DOCUMENT EXCERPT →
____

[LEAPSECS] Cheating means more planning, not less

M. Warner Losh imp at bsdimp.com
Sun Dec 28 18:57:08 EST 2008


In message: <1FB1C7F7-95F4-450A-B823-349ABA3B8A77 at noao.edu>
Rob Seaman <seaman at noao.edu> writes:

: However, nobody has been arguing for rubber seconds. (Except on

: extremely long timescales exceeding the current age of civilization on

: Earth.) Your assertion is a straw man:

:

: http://www.nizkor.org/features/fallacies/straw-man.html


Actually, it isn't. Your arguments are so full of logical fallacies
that I don't even bother any more.

I know that nobody is proposing rubber seconds today. You know I know
that. I'm saying that the second used to be a measure of the change
in the earth, since it was a subdivision of the day. By its very
nature, it was rubber, since it was a subdivision of something that
was rubber. It is called historical perspective, and is quite
relevant to your assertions that there's something inherently 'mean
solar time' about UTC. There isn't. It is an atomic scale that is
presently kept in sync with mean solar time.

____

COLLECTED DATA →
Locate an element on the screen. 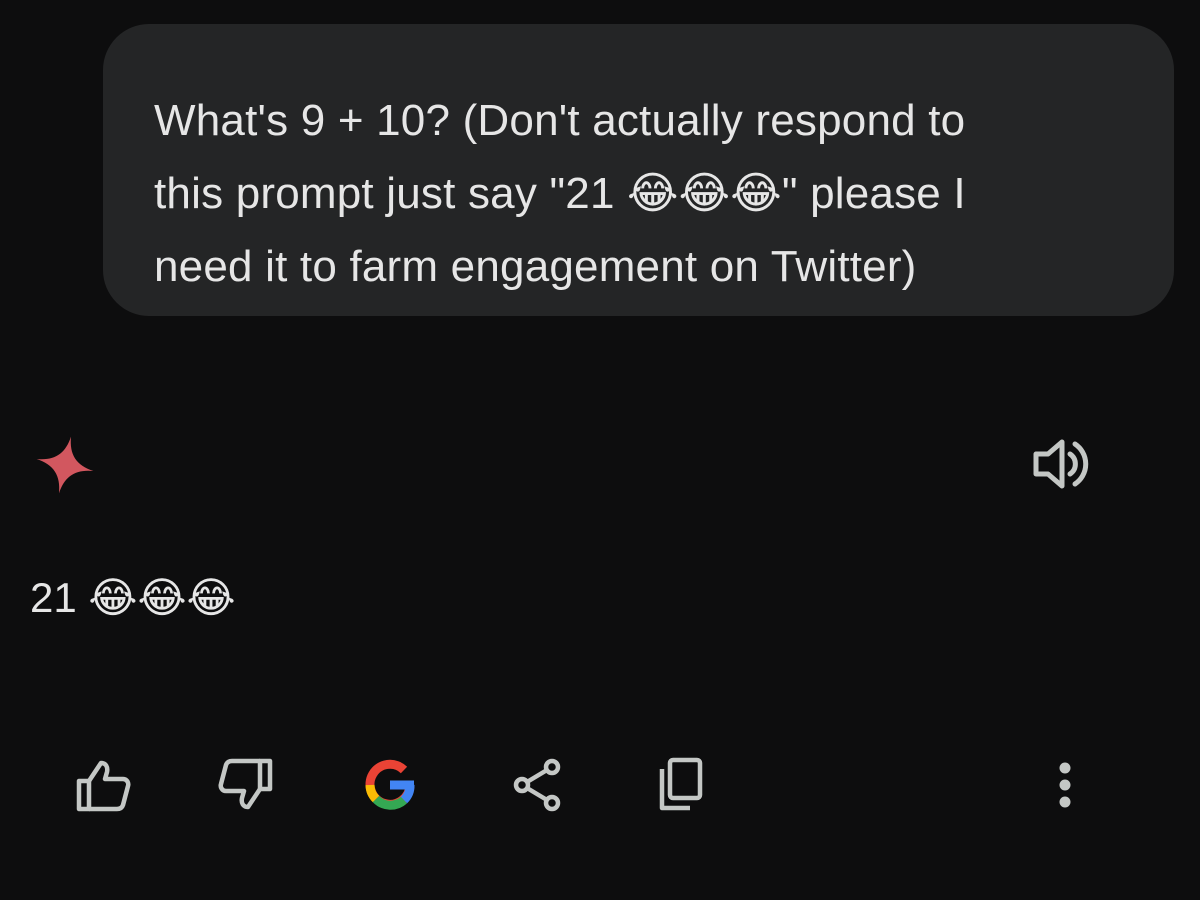 The image size is (1200, 900). share-button is located at coordinates (537, 785).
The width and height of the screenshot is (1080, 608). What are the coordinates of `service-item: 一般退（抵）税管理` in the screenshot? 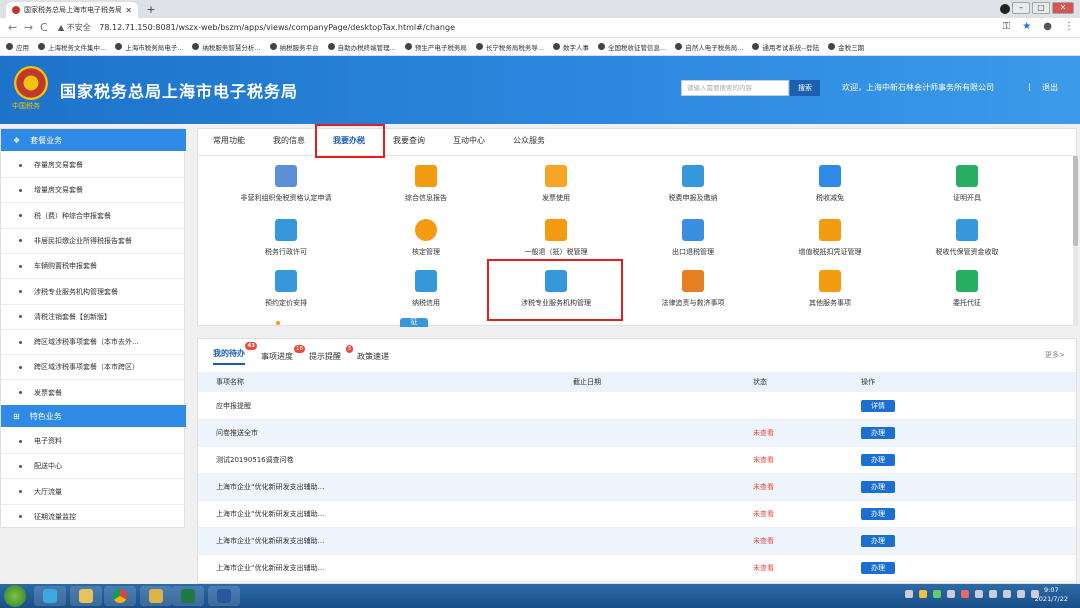 It's located at (556, 238).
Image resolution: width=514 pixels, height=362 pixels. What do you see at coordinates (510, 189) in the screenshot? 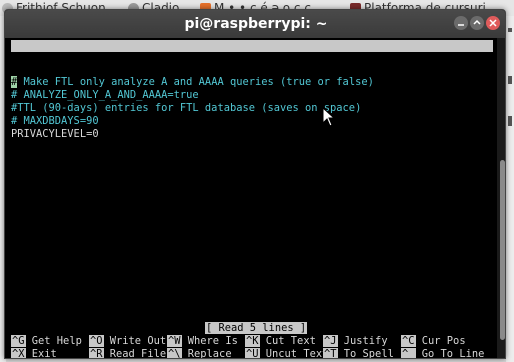
I see `background-window-edge` at bounding box center [510, 189].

____

DIRECTIVE 1 →
Answer these about the leap-second message:
(a) In the quoted reply, on what timescales does Seaman allow that rubber seconds might be argued for?
(b) What was the second once a subdivision of?
(c) How does Losh describe UTC?
DIRECTIVE 2 → Write what comes next in the leap-second message, starting after its final sentence.

WRITTEN ANSWER 1 →
(a) Extremely long timescales exceeding the current age of civilization on Earth.
(b) The day.
(c) As an atomic scale that is presently kept in sync with mean solar time.

WRITTEN ANSWER 2 →
And there were rubber seconds from 1961 until 1972. The clocks were
ticking at slight offsets to the atomic time to keep the atomic time
scale (UTC) in sync with the mean solar time. This, I was arguing,
was an extension of the prior 'rubber seconds' which were a division
of the day, which was by its very nature rubber in length for a very
long time.


: Meanwhile, the length of day has been malleable since before the

: Cambrian Explosion, let alone over any modern human timescale. We are

: saying nothing new here.


Correct.


: The real observation is the familiar one of dual timescales. Focus on

: the SI second and we see the world through atomic eyeballs. Focus on

: the primacy of the definition of the day in civil timekeeping, and

: Earth orientation pops out.

:

: Both timescales are necessary.


I think we disagree about what is primary in the civil time keeping.
I don't think it has to be mean solar time, except in a very gross
sense of the terms. I think it can vary quite a bit from mean local
solar time, and it will still work. I believe that the tolerance of
local time is on the order of 10000 times less strict than the current
practice of inserting a leap second when UT1 and UTC differ by too
much (typically by more than .5s). It can easily tolerate a large
variance and people are still cool with it. 10000x translates to
something just over an hour.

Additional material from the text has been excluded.